Data excerpts:
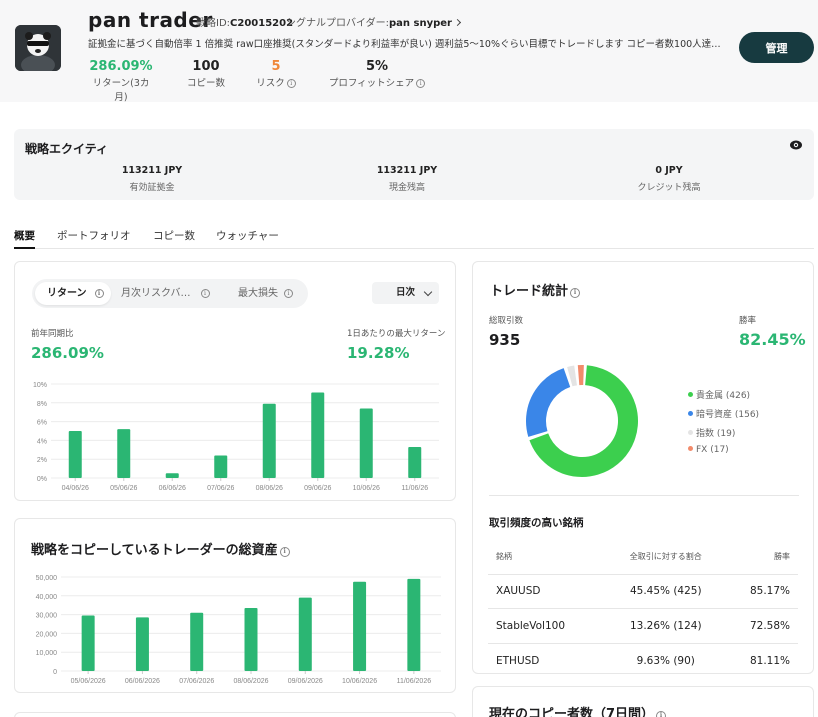 This screenshot has width=818, height=717. I want to click on next-card, so click(235, 714).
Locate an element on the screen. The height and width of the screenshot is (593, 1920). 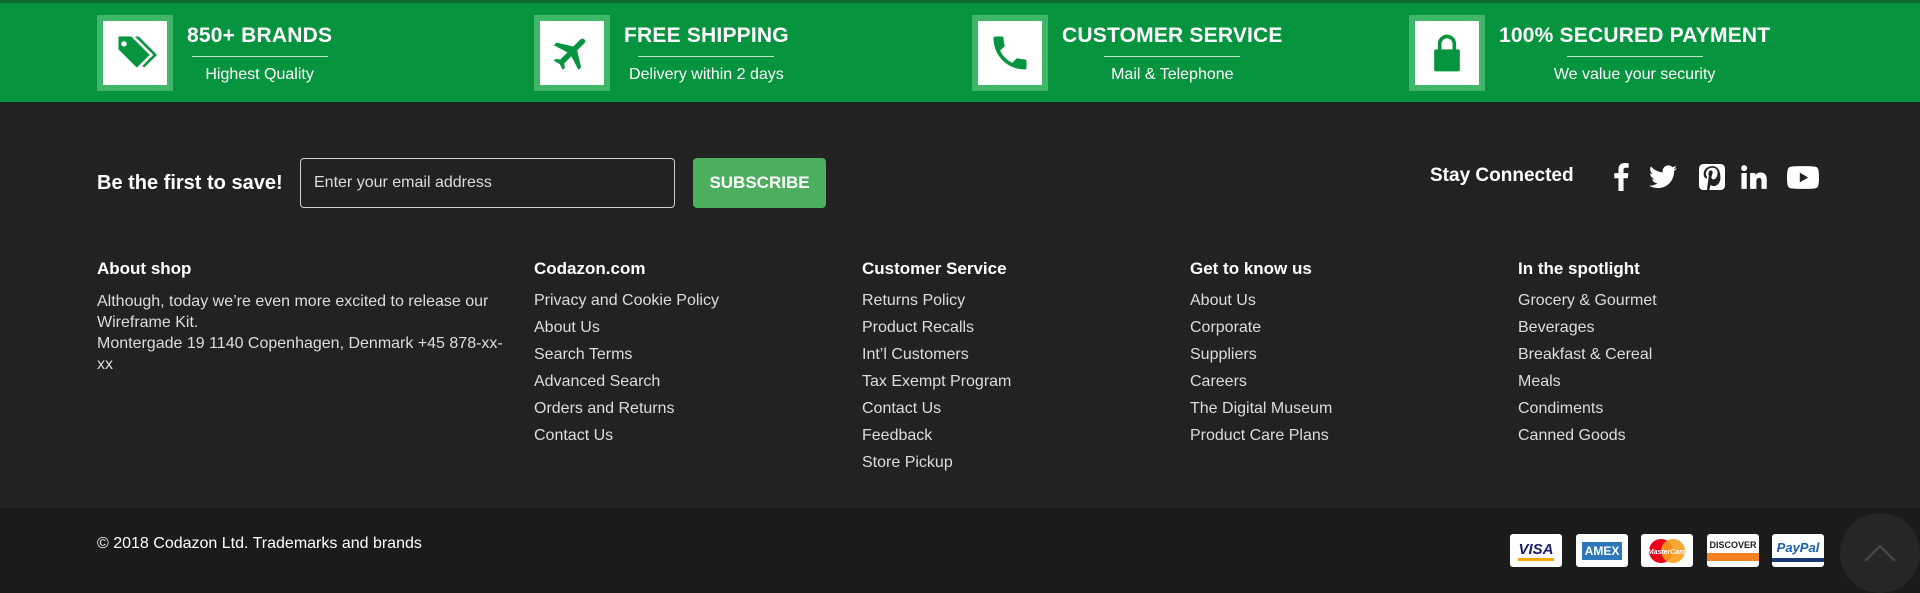
scroll-to-top-button is located at coordinates (1880, 553).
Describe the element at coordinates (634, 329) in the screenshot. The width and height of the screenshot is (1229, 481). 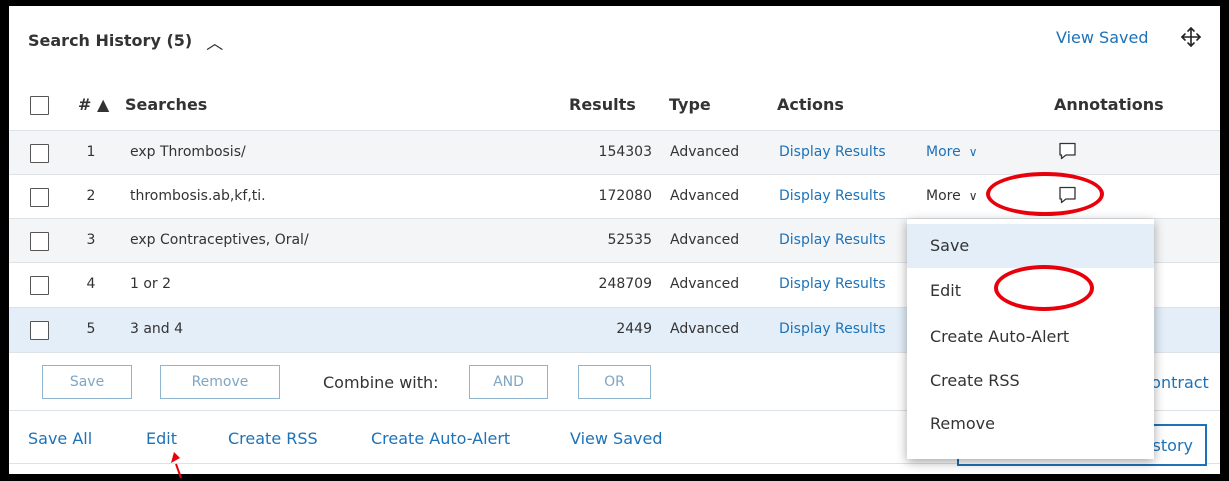
I see `result-count: 2449` at that location.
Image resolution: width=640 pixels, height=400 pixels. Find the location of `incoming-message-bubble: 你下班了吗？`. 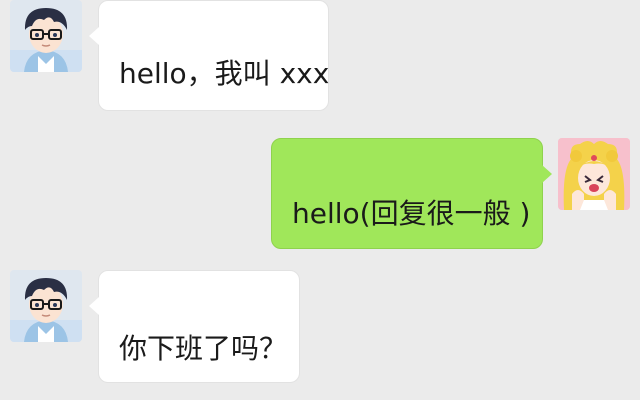

incoming-message-bubble: 你下班了吗？ is located at coordinates (194, 326).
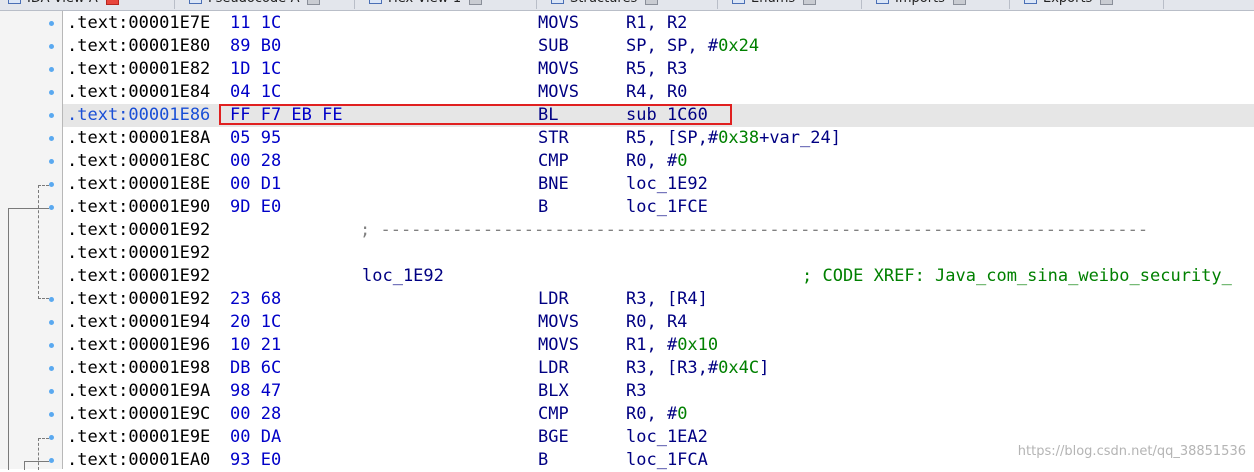  What do you see at coordinates (628, 4) in the screenshot?
I see `tab-structures: Structures` at bounding box center [628, 4].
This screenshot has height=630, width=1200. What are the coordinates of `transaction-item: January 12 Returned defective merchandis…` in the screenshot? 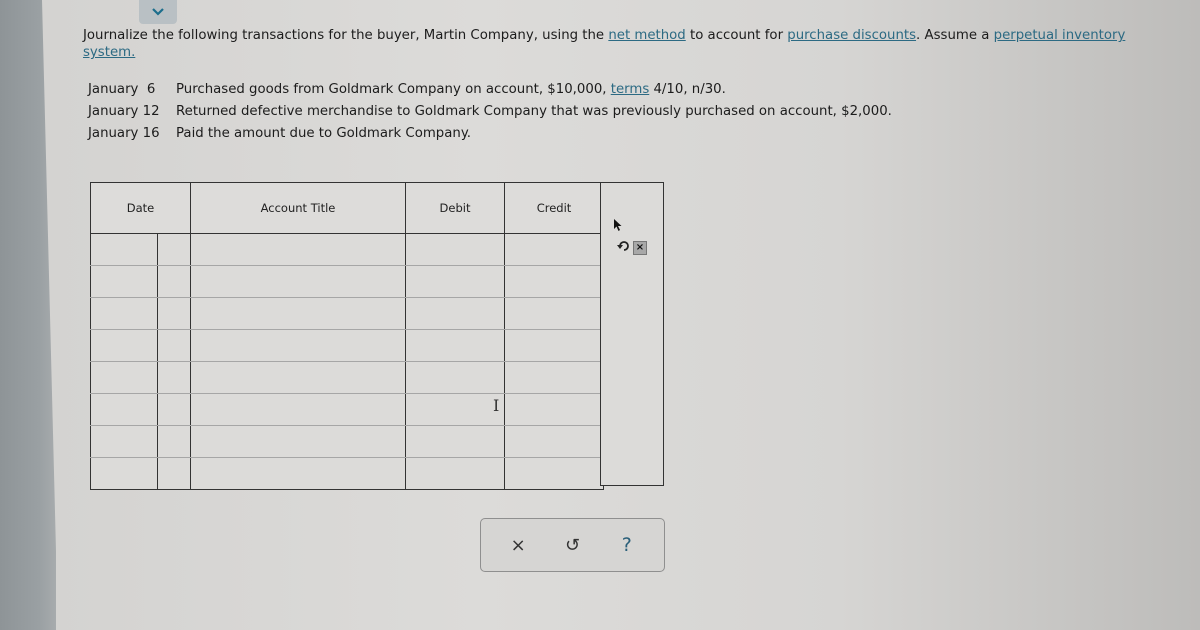 It's located at (490, 112).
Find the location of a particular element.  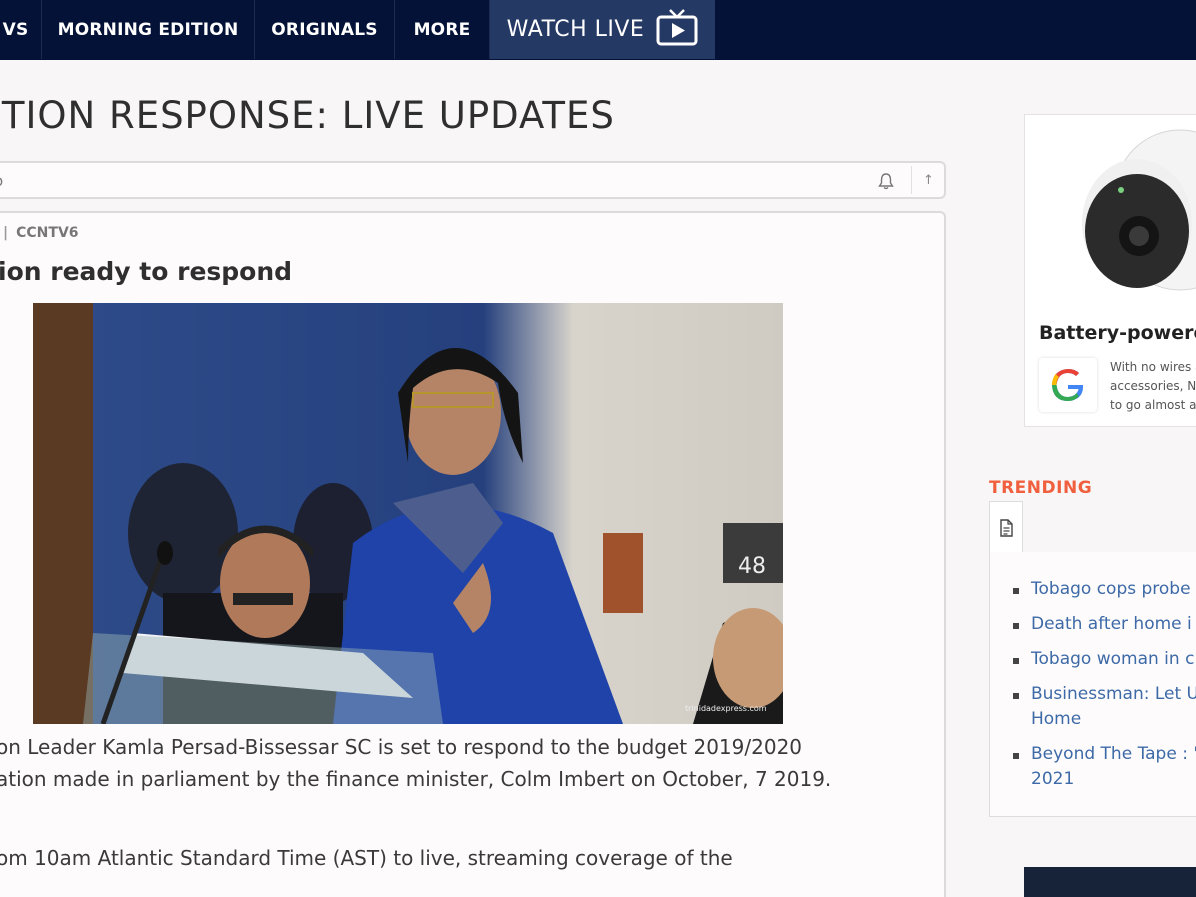

nav-item-label: ORIGINALS is located at coordinates (324, 30).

What to do:
Can you echo every entry line from the one containing "Locate an element" down to the one containing "at that location.", both included, without the pictures?

Written answer:
Locate an element on the screen. The height and width of the screenshot is (593, 1920). 
scroll-to-top-button is located at coordinates (1880, 553).
Describe the element at coordinates (634, 329) in the screenshot. The width and height of the screenshot is (1229, 481). 
I see `result-count: 2449` at that location.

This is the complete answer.